The following is more or less canonical form of the code.
LPCTSTR lpszText = _T("Text");
LPCTSTR lpszCaption = _T("Caption");
MessageBox(NULL, lpszText, lpszCaption, MB_OK);
LPCTSTR and LPTSTR
It is easy. "C" is for const.
After getting through hierarchy of typedefs, one could figure out something like the following:
LPSTR ≡ char *
LPCSTR ≡ const char *
LPWSTR ≡ wchar_t *
LPCWSTR ≡ const wchar_t *
TCHAR
Similarly to strings, TCHAR is typedef'ed either to char or to wchar_t.
TCHAR*, PTSTR, PCTSTR and alikeWell, WinAPI does not have strong consistency.
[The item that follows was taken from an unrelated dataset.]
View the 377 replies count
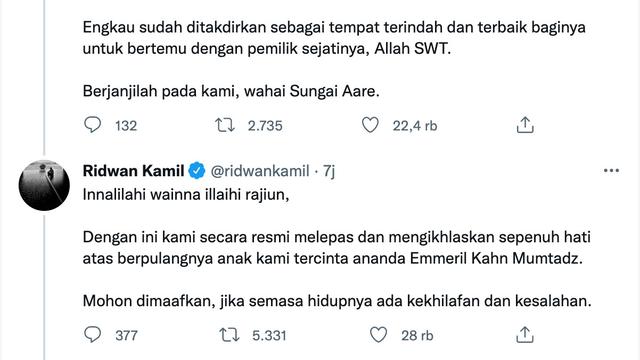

This is not a big surprise, taking into account long history and backward compatibility issues.
For instance, "P" and "LP" were to distinguish between normal pointers and long pointers years ago.
As far as my experience shows, most consistent way is to use LPCTSTR and LPTSTR.
More information about windows types can be found e.g. here.
BTW, similarly to two versions of WinAPI, there are alternative versions of runtime functions. Here the picture is even a bit more complex, because besides ANSI and Unicode, multi-byte character set is coming to the game.
For instance, depending on defining of _UNICODE and _MBCS,
_tcschr (search for a character in a string)
can be mapped to strchr, to _mbschr, or to wcschr.
Pay attention that this time _UNICODE has the leading underscore.
It controls C runtime headers, while UNICODE controls Windows headers.
See this post.
Sometimes there is a need to be explicit. Functions MultiByteToWideChar and WideCharToMultiByte do conversion in WinAPI way.